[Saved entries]
---*---

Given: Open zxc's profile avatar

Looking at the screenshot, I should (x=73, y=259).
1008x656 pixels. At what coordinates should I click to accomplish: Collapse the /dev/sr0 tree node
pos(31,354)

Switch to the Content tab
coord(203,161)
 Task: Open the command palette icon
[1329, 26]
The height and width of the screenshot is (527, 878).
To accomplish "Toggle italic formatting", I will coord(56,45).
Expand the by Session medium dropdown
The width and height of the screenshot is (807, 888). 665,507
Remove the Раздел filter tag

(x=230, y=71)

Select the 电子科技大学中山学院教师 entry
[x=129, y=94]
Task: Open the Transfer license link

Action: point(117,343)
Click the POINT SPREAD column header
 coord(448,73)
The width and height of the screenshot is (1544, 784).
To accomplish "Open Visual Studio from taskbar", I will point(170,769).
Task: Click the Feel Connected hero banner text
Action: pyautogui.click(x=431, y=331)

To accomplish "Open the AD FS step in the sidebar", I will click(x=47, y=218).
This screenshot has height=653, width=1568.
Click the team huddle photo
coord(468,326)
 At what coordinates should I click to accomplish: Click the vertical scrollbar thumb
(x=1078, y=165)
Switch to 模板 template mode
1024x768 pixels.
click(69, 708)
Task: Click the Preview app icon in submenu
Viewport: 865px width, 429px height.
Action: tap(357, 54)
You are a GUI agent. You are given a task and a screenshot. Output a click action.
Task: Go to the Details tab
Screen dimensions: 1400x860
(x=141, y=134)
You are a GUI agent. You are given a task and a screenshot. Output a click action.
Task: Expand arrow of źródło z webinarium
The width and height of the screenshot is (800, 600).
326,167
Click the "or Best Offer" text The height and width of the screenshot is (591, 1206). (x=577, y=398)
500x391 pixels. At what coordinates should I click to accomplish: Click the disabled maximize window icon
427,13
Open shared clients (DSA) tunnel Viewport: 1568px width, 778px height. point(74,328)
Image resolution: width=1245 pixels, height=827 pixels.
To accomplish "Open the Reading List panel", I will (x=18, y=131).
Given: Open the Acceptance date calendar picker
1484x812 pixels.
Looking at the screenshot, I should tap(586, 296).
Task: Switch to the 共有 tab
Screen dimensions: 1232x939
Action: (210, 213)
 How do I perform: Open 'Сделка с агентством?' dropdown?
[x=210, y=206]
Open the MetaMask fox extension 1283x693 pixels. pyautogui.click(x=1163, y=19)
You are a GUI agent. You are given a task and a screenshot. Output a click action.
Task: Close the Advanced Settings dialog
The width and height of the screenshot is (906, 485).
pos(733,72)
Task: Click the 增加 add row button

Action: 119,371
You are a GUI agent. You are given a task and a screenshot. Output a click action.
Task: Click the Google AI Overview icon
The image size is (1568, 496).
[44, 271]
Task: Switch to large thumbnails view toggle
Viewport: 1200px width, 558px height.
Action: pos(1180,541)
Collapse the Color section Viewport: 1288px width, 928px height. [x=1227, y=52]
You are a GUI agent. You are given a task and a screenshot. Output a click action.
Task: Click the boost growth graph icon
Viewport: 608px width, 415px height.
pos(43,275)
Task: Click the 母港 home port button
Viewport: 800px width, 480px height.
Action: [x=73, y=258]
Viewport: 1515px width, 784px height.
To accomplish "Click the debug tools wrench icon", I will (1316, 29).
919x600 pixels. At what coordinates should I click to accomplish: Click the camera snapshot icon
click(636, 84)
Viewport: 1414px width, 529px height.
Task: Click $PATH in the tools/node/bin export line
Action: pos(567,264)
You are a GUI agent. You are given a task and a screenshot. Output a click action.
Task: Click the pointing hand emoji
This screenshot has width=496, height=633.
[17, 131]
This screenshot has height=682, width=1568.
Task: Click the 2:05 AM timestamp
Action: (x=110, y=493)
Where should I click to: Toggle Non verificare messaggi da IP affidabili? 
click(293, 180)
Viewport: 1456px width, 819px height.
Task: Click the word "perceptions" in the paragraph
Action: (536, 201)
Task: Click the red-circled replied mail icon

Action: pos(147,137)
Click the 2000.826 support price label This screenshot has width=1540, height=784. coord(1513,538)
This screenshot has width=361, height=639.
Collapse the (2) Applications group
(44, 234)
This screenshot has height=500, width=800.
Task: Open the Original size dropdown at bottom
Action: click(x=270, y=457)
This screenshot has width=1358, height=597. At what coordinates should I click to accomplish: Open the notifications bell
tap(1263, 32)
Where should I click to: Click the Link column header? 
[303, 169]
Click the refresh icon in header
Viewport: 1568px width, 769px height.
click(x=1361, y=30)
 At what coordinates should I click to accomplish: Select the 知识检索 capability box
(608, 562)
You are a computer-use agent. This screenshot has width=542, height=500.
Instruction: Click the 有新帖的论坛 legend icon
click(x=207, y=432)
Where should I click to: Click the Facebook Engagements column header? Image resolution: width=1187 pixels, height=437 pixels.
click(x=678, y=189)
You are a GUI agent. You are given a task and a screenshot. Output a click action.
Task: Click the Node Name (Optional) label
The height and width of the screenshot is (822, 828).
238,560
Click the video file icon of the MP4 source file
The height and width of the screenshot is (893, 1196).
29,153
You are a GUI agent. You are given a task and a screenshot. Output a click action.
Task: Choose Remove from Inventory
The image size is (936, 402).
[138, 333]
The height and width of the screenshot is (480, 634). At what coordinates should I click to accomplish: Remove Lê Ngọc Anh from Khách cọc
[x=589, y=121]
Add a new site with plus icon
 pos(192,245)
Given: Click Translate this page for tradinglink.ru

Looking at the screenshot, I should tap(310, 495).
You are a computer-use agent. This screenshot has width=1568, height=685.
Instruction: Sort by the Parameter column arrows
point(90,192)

---*---

ACTIVITY:
Output the records exactly, so that each line matches what was given.

YOUR SOLUTION:
Given: Open zxc's profile avatar

Looking at the screenshot, I should (x=73, y=259).
1008x656 pixels. At what coordinates should I click to accomplish: Collapse the /dev/sr0 tree node
pos(31,354)

Switch to the Content tab
coord(203,161)
 Task: Open the command palette icon
[1329, 26]
The height and width of the screenshot is (527, 878).
To accomplish "Toggle italic formatting", I will coord(56,45).
Expand the by Session medium dropdown
The width and height of the screenshot is (807, 888). 665,507
Remove the Раздел filter tag

(x=230, y=71)

Select the 电子科技大学中山学院教师 entry
[x=129, y=94]
Task: Open the Transfer license link

Action: point(117,343)
Click the POINT SPREAD column header
 coord(448,73)
The width and height of the screenshot is (1544, 784).
To accomplish "Open Visual Studio from taskbar", I will point(170,769).
Task: Click the Feel Connected hero banner text
Action: pyautogui.click(x=431, y=331)

To accomplish "Open the AD FS step in the sidebar", I will click(x=47, y=218).
This screenshot has height=653, width=1568.
Click the team huddle photo
coord(468,326)
 At what coordinates should I click to accomplish: Click the vertical scrollbar thumb
(x=1078, y=165)
Switch to 模板 template mode
1024x768 pixels.
click(69, 708)
Task: Click the Preview app icon in submenu
Viewport: 865px width, 429px height.
Action: tap(357, 54)
You are a GUI agent. You are given a task and a screenshot. Output a click action.
Task: Go to the Details tab
Screen dimensions: 1400x860
(x=141, y=134)
You are a GUI agent. You are given a task and a screenshot. Output a click action.
Task: Expand arrow of źródło z webinarium
The width and height of the screenshot is (800, 600).
326,167
Click the "or Best Offer" text The height and width of the screenshot is (591, 1206). (x=577, y=398)
500x391 pixels. At what coordinates should I click to accomplish: Click the disabled maximize window icon
427,13
Open shared clients (DSA) tunnel Viewport: 1568px width, 778px height. point(74,328)
Image resolution: width=1245 pixels, height=827 pixels.
To accomplish "Open the Reading List panel", I will (x=18, y=131).
Given: Open the Acceptance date calendar picker
1484x812 pixels.
Looking at the screenshot, I should tap(586, 296).
Task: Switch to the 共有 tab
Screen dimensions: 1232x939
Action: (210, 213)
 How do I perform: Open 'Сделка с агентством?' dropdown?
[x=210, y=206]
Open the MetaMask fox extension 1283x693 pixels. pyautogui.click(x=1163, y=19)
You are a GUI agent. You are given a task and a screenshot. Output a click action.
Task: Close the Advanced Settings dialog
The width and height of the screenshot is (906, 485).
pos(733,72)
Task: Click the 增加 add row button

Action: 119,371
You are a GUI agent. You are given a task and a screenshot. Output a click action.
Task: Click the Google AI Overview icon
The image size is (1568, 496).
[44, 271]
Task: Switch to large thumbnails view toggle
Viewport: 1200px width, 558px height.
Action: pos(1180,541)
Collapse the Color section Viewport: 1288px width, 928px height. [x=1227, y=52]
You are a GUI agent. You are given a task and a screenshot. Output a click action.
Task: Click the boost growth graph icon
Viewport: 608px width, 415px height.
pos(43,275)
Task: Click the 母港 home port button
Viewport: 800px width, 480px height.
Action: [x=73, y=258]
Viewport: 1515px width, 784px height.
To accomplish "Click the debug tools wrench icon", I will (1316, 29).
919x600 pixels. At what coordinates should I click to accomplish: Click the camera snapshot icon
click(636, 84)
Viewport: 1414px width, 529px height.
Task: Click $PATH in the tools/node/bin export line
Action: pos(567,264)
You are a GUI agent. You are given a task and a screenshot. Output a click action.
Task: Click the pointing hand emoji
This screenshot has width=496, height=633.
[17, 131]
This screenshot has height=682, width=1568.
Task: Click the 2:05 AM timestamp
Action: (x=110, y=493)
Where should I click to: Toggle Non verificare messaggi da IP affidabili? 
click(293, 180)
Viewport: 1456px width, 819px height.
Task: Click the word "perceptions" in the paragraph
Action: (536, 201)
Task: Click the red-circled replied mail icon

Action: pos(147,137)
Click the 2000.826 support price label This screenshot has width=1540, height=784. coord(1513,538)
This screenshot has width=361, height=639.
Collapse the (2) Applications group
(44, 234)
This screenshot has height=500, width=800.
Task: Open the Original size dropdown at bottom
Action: click(x=270, y=457)
This screenshot has width=1358, height=597. At what coordinates should I click to accomplish: Open the notifications bell
tap(1263, 32)
Where should I click to: Click the Link column header? 
[303, 169]
Click the refresh icon in header
Viewport: 1568px width, 769px height.
click(x=1361, y=30)
 At what coordinates should I click to accomplish: Select the 知识检索 capability box
(608, 562)
You are a computer-use agent. This screenshot has width=542, height=500.
Instruction: Click the 有新帖的论坛 legend icon
click(x=207, y=432)
Where should I click to: Click the Facebook Engagements column header? Image resolution: width=1187 pixels, height=437 pixels.
click(x=678, y=189)
You are a GUI agent. You are given a task and a screenshot. Output a click action.
Task: Click the Node Name (Optional) label
The height and width of the screenshot is (822, 828).
238,560
Click the video file icon of the MP4 source file
The height and width of the screenshot is (893, 1196).
29,153
You are a GUI agent. You are given a task and a screenshot. Output a click action.
Task: Choose Remove from Inventory
The image size is (936, 402).
[138, 333]
The height and width of the screenshot is (480, 634). At what coordinates should I click to accomplish: Remove Lê Ngọc Anh from Khách cọc
[x=589, y=121]
Add a new site with plus icon
 pos(192,245)
Given: Click Translate this page for tradinglink.ru

Looking at the screenshot, I should tap(310, 495).
You are a computer-use agent. This screenshot has width=1568, height=685.
Instruction: Sort by the Parameter column arrows
point(90,192)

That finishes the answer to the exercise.